=== Given entries ===
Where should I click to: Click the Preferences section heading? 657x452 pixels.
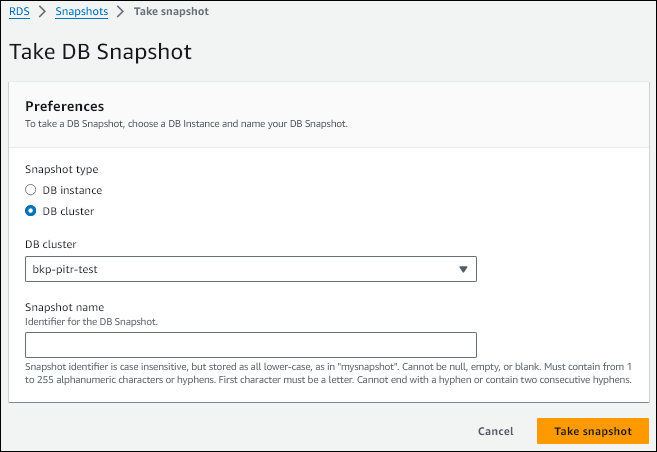click(65, 106)
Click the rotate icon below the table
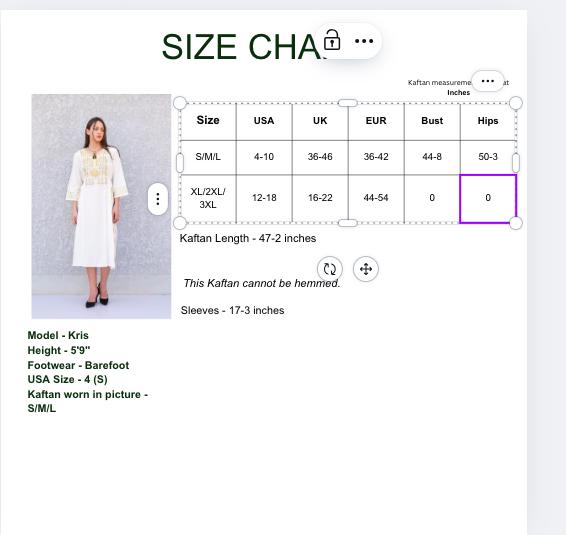Screen dimensions: 566x535 [330, 269]
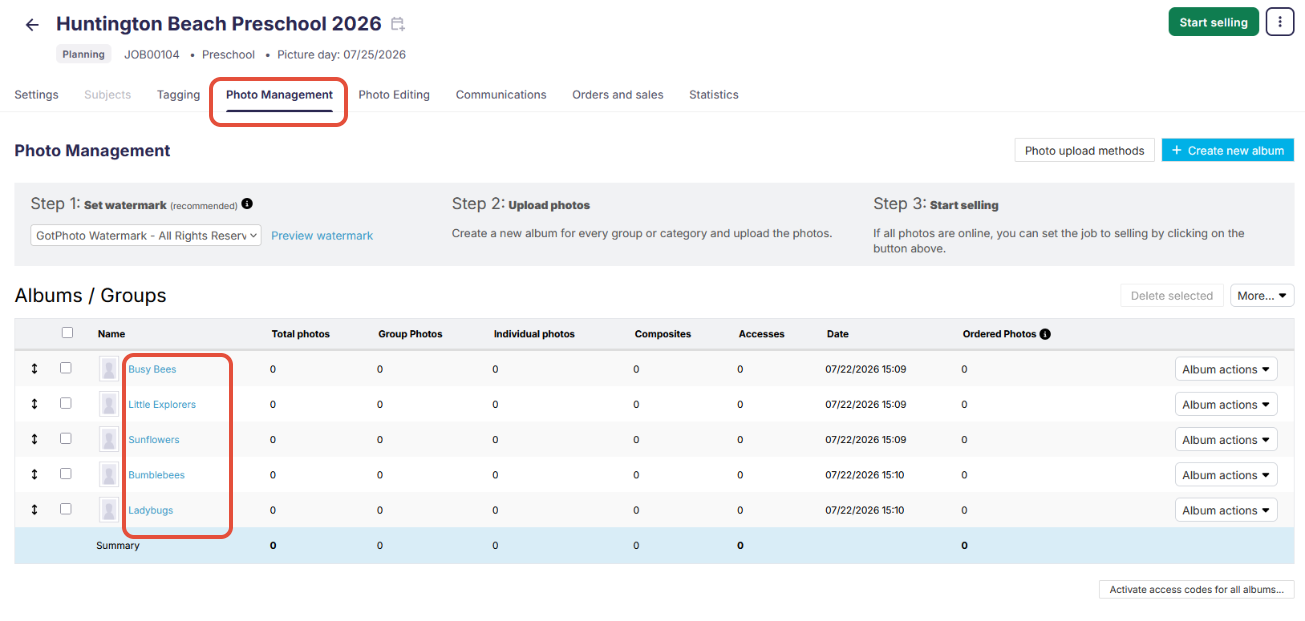Viewport: 1305px width, 621px height.
Task: Click the watermark info icon in Step 1
Action: (x=247, y=204)
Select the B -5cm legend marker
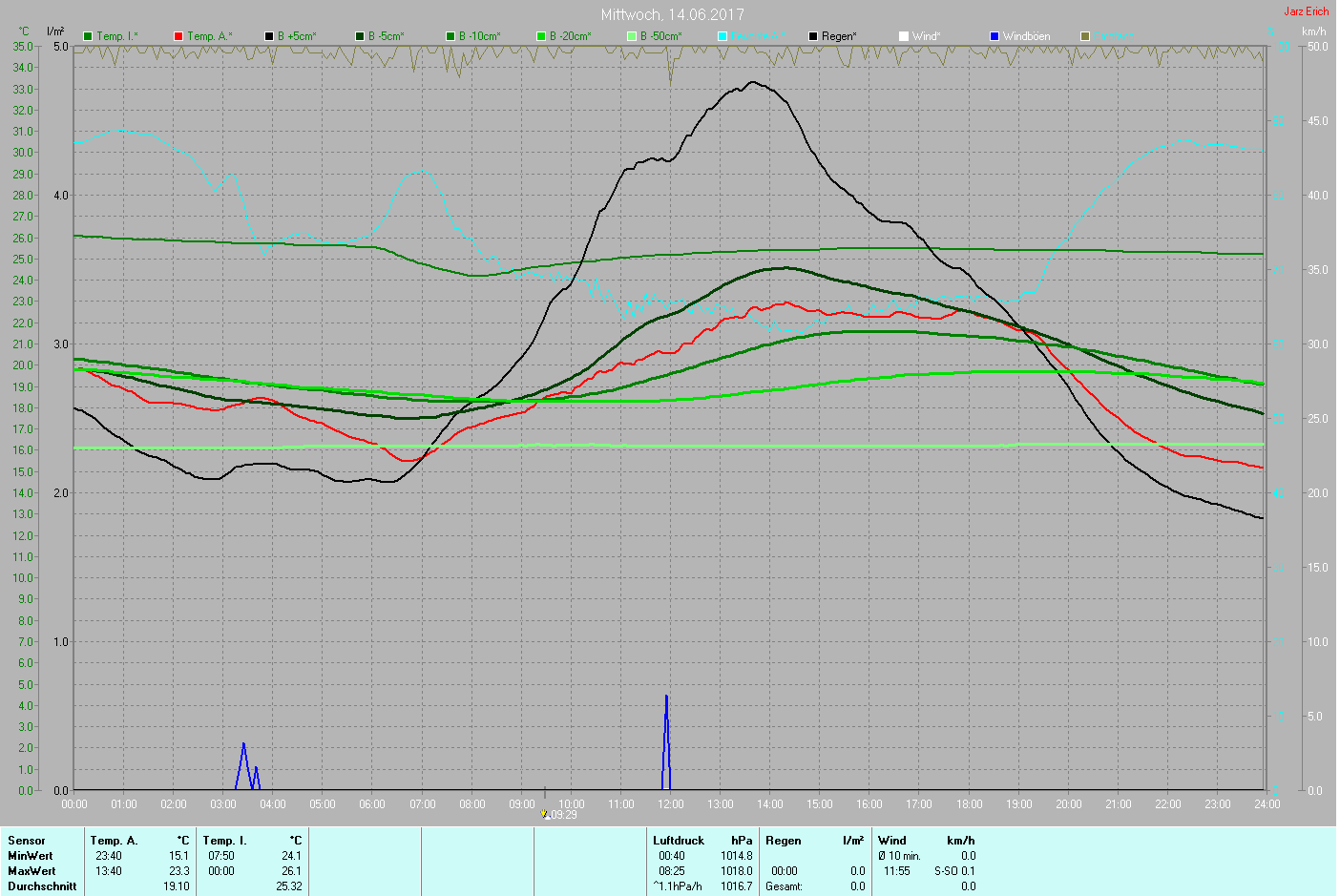This screenshot has height=896, width=1340. [x=360, y=36]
===
→ **About this task**
The job here is to write out the records exactly, pictures excluded.

→ **Result of the exercise**
Where should I click to: Click the Preferences section heading? 657x452 pixels.
click(65, 106)
Click the rotate icon below the table
Screen dimensions: 566x535 [330, 269]
Viewport: 1305px width, 621px height.
Task: Click the watermark info icon in Step 1
Action: (x=247, y=204)
Select the B -5cm legend marker
This screenshot has height=896, width=1340. [x=360, y=36]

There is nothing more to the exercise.